Марьяна хотела еще что-то сказать, но Динка перебила ее:
– Где Прима?
– Да здесь где-то, на лугу пасется. Я уж говорила Ефиму: на що траву топтать? Трава нынешний год сочная, густая.
– Ну ладно! Иди домой, Марьяна! Я, как стемнеет, спать лягу. И Ефиму меня сторожить нечего! Лягу да усну! Ночь короткая…
– Да, може, и так! Кто тут тронет… Возьми вот молочко, повечеряешь да ляжешь. А то к нам приходи, если скучно тебе одной.
– Да нет! Я возьму Приму, покатаюсь!..
Динка пошла на луг. Ноги путались в густой траве. Качались ромашки, колокольчики; в сырых местах между зелеными кочками стояли чистые лужицы воды; крупные незабудки и высокие желтые цветы, разбросанные по лугу, тихо колебались от налетающего ветра. Прима подняла голову и, увидев свою хозяйку, тихонько заржала. Динка привычно оглядела ее со всех сторон, отогнала слепней и повела к пруду. Потом сбегала домой, принесла щетку, скребок и Ленькин подарок – железный гребень, которым теперь расчесывала пышную гриву Примы. Почистив лошадь, она привела ее домой и привязала в саду. Все это делала она машинально, с одной неотступной мыслью: "Я должна сама поехать в этот лес ночью и убедиться, что нет никакой скрипки… Иначе от всех этих разговоров я совсем замучаюсь". Где-то под этими мыслями снова оживала неясная надежда.

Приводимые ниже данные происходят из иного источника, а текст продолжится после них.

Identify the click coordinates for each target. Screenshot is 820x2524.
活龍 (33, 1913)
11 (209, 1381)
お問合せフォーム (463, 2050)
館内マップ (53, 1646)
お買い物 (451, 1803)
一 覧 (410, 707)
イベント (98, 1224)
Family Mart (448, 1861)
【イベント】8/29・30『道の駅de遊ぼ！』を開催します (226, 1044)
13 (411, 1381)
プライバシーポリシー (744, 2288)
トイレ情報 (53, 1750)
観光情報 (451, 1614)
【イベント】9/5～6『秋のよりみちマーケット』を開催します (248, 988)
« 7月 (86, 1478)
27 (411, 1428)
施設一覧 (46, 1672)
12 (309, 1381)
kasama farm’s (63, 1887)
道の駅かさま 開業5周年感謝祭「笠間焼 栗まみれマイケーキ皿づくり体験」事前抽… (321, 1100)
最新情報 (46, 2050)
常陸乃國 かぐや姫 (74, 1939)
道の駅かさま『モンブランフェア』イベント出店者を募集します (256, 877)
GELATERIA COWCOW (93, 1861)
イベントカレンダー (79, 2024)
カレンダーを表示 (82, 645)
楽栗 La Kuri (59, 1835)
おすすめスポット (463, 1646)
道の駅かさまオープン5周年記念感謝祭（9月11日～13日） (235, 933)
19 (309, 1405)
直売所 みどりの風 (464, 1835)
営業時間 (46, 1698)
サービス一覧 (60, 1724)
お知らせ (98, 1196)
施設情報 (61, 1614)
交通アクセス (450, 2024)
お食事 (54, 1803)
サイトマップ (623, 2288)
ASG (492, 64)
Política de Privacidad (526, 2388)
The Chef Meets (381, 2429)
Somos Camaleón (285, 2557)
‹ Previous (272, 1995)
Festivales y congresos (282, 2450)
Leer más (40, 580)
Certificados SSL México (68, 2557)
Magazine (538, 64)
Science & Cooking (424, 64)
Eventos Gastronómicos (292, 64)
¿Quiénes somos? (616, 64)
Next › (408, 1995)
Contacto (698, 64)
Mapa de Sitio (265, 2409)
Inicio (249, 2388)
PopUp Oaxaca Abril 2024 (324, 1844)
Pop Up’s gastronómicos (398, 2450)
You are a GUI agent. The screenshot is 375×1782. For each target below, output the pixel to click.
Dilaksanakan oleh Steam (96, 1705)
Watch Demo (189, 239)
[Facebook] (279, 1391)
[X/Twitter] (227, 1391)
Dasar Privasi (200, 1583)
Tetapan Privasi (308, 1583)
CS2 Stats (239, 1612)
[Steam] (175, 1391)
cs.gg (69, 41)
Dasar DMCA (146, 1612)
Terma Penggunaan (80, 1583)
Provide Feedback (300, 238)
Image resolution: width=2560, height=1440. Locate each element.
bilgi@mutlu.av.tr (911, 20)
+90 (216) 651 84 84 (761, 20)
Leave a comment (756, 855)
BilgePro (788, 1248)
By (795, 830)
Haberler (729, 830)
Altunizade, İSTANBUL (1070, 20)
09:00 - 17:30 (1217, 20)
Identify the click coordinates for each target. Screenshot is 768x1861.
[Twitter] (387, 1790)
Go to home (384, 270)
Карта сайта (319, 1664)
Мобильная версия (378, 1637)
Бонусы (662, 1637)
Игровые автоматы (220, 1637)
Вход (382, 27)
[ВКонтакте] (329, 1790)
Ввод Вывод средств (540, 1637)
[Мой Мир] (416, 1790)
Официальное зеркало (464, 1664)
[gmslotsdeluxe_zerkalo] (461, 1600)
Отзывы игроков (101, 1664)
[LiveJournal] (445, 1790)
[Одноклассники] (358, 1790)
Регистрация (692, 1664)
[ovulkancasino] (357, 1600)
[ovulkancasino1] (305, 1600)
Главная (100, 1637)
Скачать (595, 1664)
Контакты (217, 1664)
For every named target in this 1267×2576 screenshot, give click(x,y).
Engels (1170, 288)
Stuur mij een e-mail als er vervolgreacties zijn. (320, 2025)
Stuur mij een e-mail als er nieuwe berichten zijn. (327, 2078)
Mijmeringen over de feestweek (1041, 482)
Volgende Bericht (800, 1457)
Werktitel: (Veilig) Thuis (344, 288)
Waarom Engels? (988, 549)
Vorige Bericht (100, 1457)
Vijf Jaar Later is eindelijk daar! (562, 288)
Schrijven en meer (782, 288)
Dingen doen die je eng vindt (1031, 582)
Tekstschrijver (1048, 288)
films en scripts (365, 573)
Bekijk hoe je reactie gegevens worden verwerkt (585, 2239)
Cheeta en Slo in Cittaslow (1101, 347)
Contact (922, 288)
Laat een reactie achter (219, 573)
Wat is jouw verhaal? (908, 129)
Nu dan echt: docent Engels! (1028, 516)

"Ну а если все-таки я услышу скрипку Якова? Ведь это такое счастье – еще хоть раз услышать его игру. Да нет, какие глупости, о чем я думаю?"
Динка пошла в комнату, взглянула на часы. Было только половина шестого. Не зная, как убить время до вечера, Динка выпила молока с горбушкой хлеба, покормила хлебом Приму, надела на нее уздечку; потом, предполагая, что ночью будет прохладно, переоделась в старенькое шерстяное платье с матросским воротником и, вытащив из-под крыльца остро отточенный топорик, задумалась. Что, если в хате Якова она наткнется на Матюшкиных? Может, в эту ночь они снова придут искать деньги.
Динка вспомнила про обрез и, поплевав на ладони, полезла на дуб. Но в дупле было пусто… "Видно, взял его Дмитро", – с досадой подумала Динка и тут же вспомнила, что обрез был заряжен крупной дробью, а дробью нельзя убить человека… Да еще двоих… А братья придут вдвоем, если, конечно, решатся прийти.